=== Provided information ===

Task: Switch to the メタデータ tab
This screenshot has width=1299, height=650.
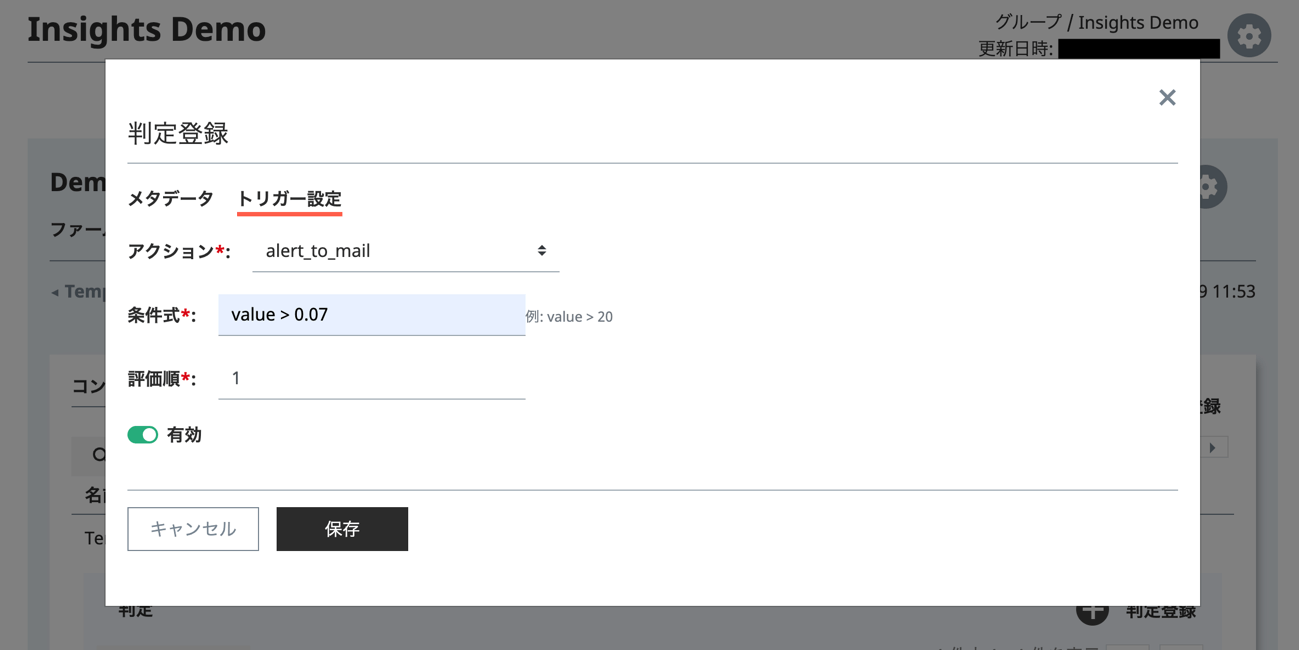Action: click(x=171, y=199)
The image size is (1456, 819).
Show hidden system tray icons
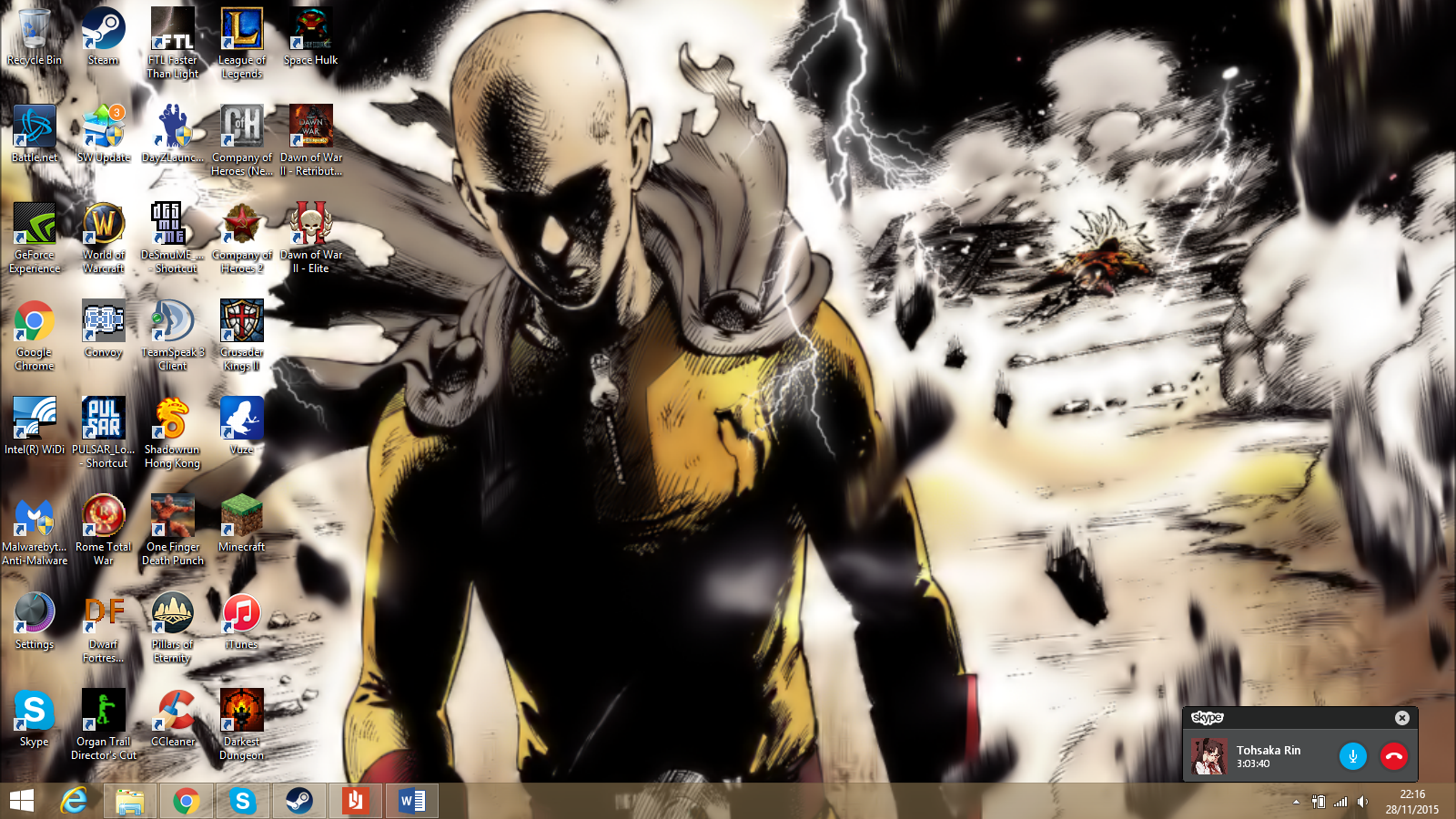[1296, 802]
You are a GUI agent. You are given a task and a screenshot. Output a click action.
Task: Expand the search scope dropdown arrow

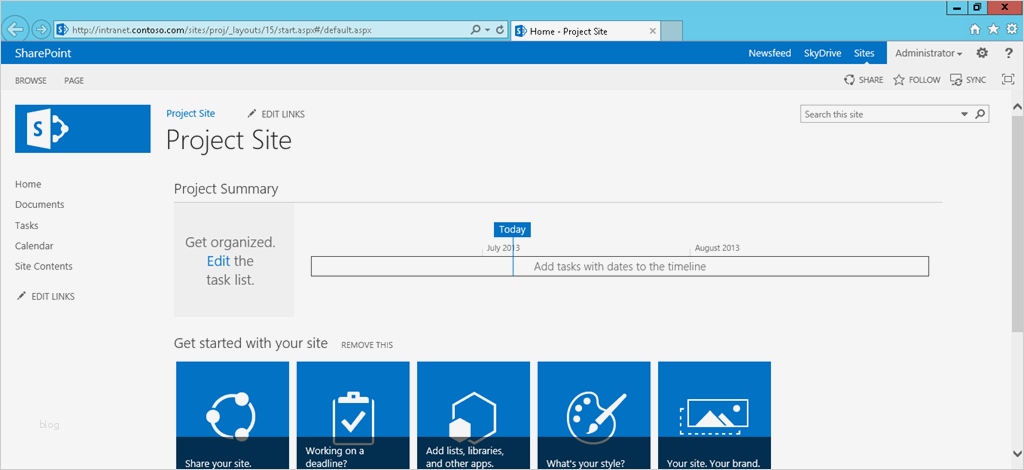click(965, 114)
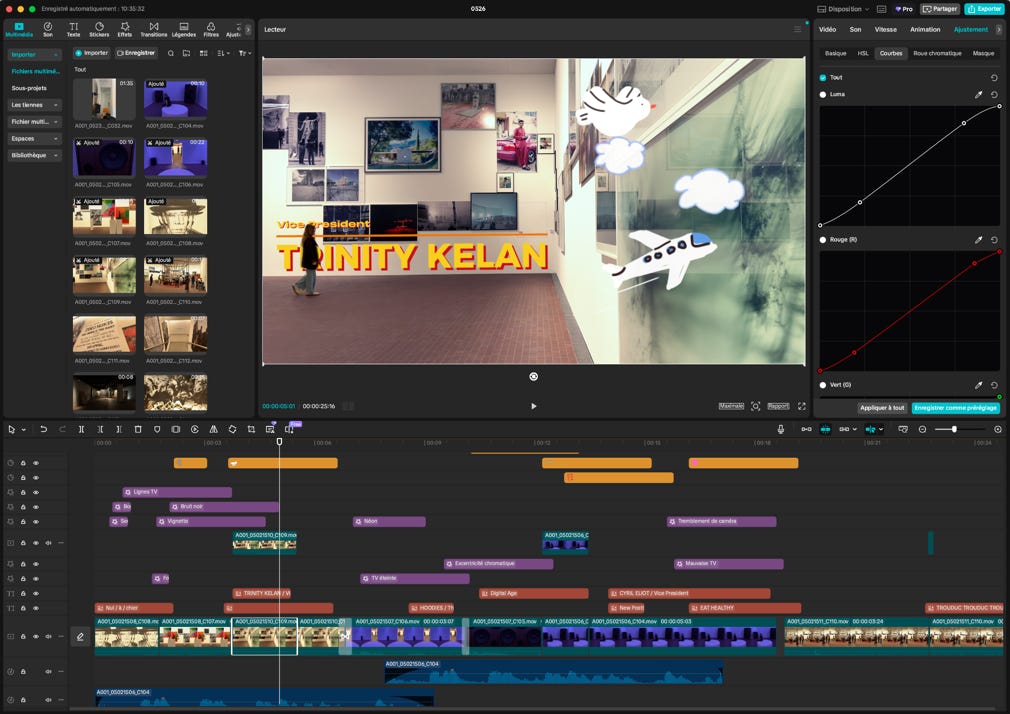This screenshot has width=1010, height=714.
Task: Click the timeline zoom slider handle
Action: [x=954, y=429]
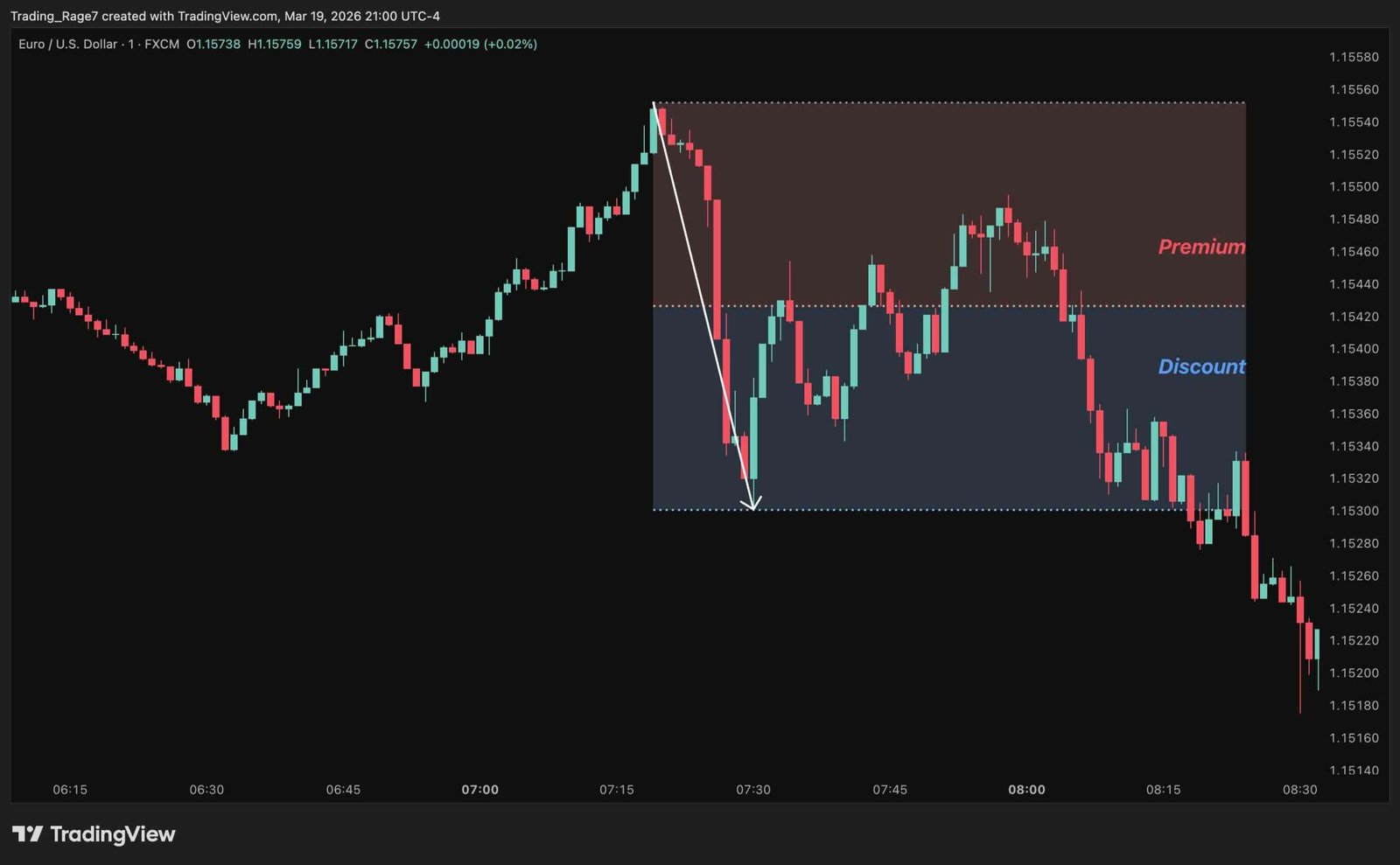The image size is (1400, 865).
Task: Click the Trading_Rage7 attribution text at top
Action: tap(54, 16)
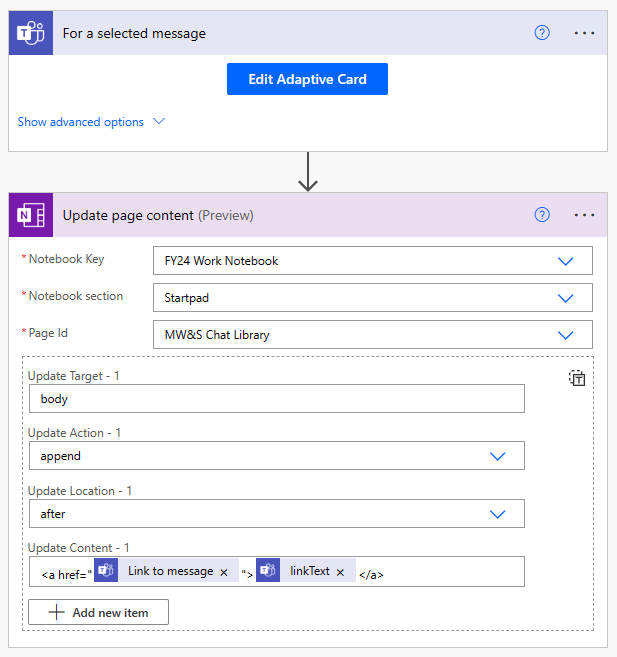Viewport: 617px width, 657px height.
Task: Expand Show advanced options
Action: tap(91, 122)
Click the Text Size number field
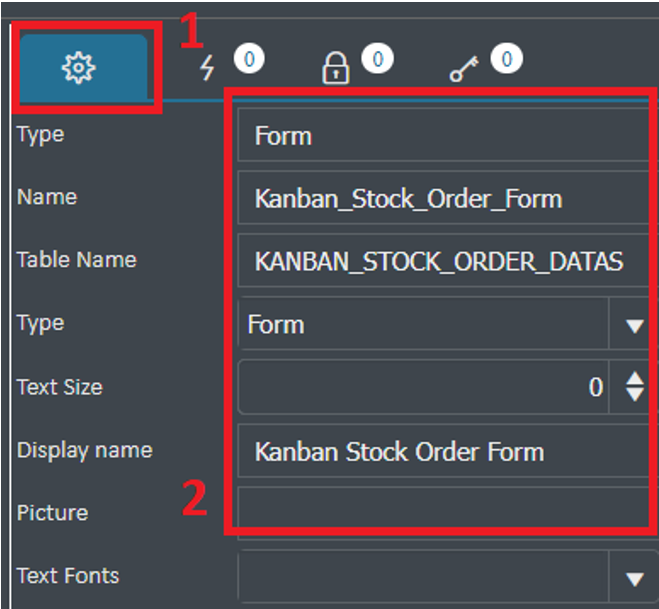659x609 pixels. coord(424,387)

===

◆ **How to complete this task**
What is needed is an exact copy of the lines above, from the one holding "This screenshot has width=1299, height=650." down to the one holding "You are a GUI", with those two included and the pictures left out.

◆ **Task output**
This screenshot has width=1299, height=650.
Action: click(x=171, y=199)
The image size is (1456, 819).
Show hidden system tray icons
[1296, 802]
You are a GUI agent. You are given a task and a screenshot. Output a click action.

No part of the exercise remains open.